# TU TAREA
Reproduce completo el texto «Saber dejar ir», sin alterar nada.

Saber dejar ir
Para poder hablar con sinceridad sobre la muerte y prepararnos realmente para ella, primero debemos entender por qué esperamos que los moribundos nos muestren que han aceptado su destino
Un verano mi padre empezó a cojear y dijo que era un tic nervioso. Yo acababa de pasar dos semanas con mis padres en Galicia y llamé a mi madre desde Berlín. Me dijo que estaba durmiendo mucho y que parecía deprimido. Me dijo: “siempre se deprime cuando te vas”. Dos semanas después le diagnosticaron un tumor cerebral inoperable. Dos meses después murió.
Técnicamente, no lo mató el tumor. Recibió sesiones semanales de quimio y radioterapia hasta que sucumbió a una neumonía en el hospital. Durante las últimas horas de su vida, mi hermano apretaba su mano diciendo fuerza, papá, fuerza. Yo le acariciaba la otra diciendo: descansa, deja ir. Han pasado ocho años y no sé quién de los dos tenía razón. Los dos lo necesitábamos vivo. Mi hermano necesitaba saber que habíamos agotado todas las posibilidades de que no se fuera. Yo necesitaba que se fuera “bien”.

# DATOS EXTRAÍDOS
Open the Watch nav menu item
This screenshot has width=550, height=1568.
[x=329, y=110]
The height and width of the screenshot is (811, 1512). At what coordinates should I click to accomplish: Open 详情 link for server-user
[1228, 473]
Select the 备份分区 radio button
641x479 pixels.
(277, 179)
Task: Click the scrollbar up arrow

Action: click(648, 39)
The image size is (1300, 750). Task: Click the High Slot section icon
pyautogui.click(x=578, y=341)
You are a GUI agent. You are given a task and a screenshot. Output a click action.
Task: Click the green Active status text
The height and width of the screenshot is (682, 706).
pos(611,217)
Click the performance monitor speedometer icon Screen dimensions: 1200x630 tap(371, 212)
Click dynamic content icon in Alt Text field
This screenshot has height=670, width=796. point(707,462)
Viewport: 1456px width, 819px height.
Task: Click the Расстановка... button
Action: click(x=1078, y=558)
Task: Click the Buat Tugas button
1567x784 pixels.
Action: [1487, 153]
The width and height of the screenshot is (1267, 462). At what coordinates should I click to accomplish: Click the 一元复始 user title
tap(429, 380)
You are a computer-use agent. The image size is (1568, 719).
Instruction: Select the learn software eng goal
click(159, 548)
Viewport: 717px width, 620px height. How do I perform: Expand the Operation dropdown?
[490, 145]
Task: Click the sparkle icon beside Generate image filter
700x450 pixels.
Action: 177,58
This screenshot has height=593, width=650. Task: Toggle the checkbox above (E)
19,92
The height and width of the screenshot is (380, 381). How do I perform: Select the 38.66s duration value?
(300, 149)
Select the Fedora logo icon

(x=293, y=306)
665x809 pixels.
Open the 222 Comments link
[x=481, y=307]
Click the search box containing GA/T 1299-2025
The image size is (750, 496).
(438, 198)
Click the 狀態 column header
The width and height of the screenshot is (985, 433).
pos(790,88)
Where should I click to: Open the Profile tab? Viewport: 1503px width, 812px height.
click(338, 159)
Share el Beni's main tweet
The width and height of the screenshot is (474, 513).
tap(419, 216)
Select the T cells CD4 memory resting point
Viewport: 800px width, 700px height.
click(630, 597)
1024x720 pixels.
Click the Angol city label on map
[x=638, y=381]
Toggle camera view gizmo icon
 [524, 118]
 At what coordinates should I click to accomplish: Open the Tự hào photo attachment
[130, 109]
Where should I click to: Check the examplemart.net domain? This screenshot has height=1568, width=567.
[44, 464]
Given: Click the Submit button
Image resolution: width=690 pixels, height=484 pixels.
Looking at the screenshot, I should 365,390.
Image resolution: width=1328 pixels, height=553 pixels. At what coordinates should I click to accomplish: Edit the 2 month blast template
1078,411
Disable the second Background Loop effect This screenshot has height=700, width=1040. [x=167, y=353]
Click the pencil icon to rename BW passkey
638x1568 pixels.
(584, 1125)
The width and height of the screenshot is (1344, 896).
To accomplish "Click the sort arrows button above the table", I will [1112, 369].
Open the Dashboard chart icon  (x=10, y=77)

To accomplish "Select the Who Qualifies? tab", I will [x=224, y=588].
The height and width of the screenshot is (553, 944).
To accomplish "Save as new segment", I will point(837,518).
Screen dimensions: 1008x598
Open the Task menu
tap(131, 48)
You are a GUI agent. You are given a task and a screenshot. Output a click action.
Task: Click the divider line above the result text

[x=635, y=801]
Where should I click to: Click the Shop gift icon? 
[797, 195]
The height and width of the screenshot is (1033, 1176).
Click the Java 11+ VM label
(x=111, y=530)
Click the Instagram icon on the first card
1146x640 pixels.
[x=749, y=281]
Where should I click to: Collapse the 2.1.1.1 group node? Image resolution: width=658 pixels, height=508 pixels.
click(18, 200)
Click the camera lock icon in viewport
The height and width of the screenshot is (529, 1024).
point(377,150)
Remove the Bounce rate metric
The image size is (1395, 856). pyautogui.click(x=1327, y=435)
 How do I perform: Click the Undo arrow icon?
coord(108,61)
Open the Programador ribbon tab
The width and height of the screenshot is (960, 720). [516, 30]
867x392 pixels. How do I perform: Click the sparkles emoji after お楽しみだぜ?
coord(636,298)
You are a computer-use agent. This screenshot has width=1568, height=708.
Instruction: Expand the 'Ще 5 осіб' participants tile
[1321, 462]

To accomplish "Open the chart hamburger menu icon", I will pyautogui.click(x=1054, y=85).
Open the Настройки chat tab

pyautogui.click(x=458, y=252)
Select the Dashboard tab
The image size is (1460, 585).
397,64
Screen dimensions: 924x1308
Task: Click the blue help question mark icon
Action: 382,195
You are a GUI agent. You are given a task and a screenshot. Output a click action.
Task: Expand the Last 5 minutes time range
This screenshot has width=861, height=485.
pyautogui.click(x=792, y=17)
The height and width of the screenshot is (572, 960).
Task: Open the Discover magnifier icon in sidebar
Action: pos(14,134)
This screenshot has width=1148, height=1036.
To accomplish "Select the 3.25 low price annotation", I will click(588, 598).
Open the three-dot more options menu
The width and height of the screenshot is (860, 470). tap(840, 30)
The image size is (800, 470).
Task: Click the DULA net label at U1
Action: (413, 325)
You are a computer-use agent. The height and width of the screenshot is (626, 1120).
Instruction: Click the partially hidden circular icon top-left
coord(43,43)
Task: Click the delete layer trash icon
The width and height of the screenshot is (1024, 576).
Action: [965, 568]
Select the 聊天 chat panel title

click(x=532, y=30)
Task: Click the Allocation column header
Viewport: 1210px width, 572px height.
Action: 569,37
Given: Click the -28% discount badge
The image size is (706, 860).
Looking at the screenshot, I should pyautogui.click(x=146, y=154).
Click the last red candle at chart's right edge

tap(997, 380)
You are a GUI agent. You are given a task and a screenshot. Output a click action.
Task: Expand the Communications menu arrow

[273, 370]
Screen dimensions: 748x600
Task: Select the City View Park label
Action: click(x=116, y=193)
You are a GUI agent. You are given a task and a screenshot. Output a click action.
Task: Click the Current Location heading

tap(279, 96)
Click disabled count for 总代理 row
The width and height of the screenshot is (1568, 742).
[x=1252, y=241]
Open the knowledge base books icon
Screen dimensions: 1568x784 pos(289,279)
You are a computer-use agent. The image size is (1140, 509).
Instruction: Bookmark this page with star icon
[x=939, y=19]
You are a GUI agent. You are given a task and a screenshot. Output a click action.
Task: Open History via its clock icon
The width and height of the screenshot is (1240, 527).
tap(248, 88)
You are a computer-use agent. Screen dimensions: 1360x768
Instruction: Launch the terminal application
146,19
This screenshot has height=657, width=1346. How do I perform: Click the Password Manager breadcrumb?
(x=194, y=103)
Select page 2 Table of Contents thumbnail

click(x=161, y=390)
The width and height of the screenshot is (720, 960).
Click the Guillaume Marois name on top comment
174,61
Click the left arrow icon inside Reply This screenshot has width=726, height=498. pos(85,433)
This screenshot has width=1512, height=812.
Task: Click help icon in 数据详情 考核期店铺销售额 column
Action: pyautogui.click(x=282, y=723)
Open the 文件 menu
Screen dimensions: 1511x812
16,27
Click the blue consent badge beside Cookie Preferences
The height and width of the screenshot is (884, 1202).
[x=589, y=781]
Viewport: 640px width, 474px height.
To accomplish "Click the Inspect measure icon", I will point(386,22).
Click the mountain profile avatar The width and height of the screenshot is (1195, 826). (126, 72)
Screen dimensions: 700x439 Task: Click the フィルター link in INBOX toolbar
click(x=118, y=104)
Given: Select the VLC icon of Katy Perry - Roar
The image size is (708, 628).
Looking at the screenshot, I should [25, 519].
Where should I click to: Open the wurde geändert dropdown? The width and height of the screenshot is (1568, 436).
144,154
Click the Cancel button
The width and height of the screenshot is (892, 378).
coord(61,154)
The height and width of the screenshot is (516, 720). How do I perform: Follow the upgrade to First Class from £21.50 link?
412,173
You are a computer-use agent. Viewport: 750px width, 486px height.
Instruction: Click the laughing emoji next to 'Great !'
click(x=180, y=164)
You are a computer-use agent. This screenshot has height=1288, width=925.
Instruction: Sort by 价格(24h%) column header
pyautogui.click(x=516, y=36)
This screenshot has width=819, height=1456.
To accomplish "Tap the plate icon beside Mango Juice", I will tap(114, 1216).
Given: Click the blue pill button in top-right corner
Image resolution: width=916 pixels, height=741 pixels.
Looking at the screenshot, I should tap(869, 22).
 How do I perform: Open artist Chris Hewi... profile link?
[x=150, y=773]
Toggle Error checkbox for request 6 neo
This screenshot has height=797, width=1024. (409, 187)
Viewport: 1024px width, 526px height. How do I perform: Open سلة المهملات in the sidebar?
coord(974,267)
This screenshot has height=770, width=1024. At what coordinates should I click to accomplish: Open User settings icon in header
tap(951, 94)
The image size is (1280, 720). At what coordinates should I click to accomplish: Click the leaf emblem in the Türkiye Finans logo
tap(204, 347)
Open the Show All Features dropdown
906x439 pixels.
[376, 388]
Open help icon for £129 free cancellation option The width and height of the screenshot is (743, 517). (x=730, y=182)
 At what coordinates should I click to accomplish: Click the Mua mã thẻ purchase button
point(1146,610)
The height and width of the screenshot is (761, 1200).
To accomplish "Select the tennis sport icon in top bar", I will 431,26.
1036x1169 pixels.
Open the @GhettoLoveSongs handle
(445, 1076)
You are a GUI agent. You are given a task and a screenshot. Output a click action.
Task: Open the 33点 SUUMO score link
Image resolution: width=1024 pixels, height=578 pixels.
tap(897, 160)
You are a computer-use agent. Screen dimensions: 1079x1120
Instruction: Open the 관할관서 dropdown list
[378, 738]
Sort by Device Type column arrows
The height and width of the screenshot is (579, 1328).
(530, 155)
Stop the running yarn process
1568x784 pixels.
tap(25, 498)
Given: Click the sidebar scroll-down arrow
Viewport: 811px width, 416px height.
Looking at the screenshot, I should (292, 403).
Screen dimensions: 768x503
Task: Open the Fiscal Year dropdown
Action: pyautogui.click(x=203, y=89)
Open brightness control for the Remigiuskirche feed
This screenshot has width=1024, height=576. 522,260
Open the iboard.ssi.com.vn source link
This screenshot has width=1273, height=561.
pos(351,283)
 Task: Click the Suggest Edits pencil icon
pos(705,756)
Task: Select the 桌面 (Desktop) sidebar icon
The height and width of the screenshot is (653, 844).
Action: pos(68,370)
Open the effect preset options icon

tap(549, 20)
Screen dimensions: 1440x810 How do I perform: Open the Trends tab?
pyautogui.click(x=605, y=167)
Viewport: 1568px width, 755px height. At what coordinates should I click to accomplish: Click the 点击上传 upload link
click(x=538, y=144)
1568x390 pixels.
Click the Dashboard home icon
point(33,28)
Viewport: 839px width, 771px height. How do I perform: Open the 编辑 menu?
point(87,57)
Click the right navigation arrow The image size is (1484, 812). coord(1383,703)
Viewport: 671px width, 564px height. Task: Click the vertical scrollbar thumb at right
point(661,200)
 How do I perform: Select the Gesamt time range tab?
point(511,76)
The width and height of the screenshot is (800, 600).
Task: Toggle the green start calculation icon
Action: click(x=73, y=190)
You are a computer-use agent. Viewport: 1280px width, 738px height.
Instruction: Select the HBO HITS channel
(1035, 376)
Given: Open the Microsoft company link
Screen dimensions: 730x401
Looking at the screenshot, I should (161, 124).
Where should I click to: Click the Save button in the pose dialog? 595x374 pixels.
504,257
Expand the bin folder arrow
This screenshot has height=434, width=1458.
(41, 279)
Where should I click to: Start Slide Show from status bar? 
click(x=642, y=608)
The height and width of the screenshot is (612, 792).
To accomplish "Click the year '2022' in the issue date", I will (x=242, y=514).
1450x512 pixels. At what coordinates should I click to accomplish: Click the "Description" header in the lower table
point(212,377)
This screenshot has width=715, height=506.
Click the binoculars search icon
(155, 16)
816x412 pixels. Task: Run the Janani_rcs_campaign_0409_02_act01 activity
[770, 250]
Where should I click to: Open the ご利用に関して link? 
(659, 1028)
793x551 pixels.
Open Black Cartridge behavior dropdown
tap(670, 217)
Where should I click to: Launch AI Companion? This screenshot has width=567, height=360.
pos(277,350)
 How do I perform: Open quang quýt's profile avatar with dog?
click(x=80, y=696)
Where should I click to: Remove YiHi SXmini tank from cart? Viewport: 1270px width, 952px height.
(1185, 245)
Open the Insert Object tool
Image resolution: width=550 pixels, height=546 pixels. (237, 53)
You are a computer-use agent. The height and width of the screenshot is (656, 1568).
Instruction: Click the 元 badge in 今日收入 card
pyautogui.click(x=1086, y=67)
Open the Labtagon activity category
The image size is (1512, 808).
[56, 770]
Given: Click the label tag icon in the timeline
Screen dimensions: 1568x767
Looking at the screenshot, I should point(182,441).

# RESULTADO
Saber dejar ir
Para poder hablar con sinceridad sobre la muerte y prepararnos realmente para ella, primero debemos entender por qué esperamos que los moribundos nos muestren que han aceptado su destino
Un verano mi padre empezó a cojear y dijo que era un tic nervioso. Yo acababa de pasar dos semanas con mis padres en Galicia y llamé a mi madre desde Berlín. Me dijo que estaba durmiendo mucho y que parecía deprimido. Me dijo: “siempre se deprime cuando te vas”. Dos semanas después le diagnosticaron un tumor cerebral inoperable. Dos meses después murió.
Técnicamente, no lo mató el tumor. Recibió sesiones semanales de quimio y radioterapia hasta que sucumbió a una neumonía en el hospital. Durante las últimas horas de su vida, mi hermano apretaba su mano diciendo fuerza, papá, fuerza. Yo le acariciaba la otra diciendo: descansa, deja ir. Han pasado ocho años y no sé quién de los dos tenía razón. Los dos lo necesitábamos vivo. Mi hermano necesitaba saber que habíamos agotado todas las posibilidades de que no se fuera. Yo necesitaba que se fuera “bien”.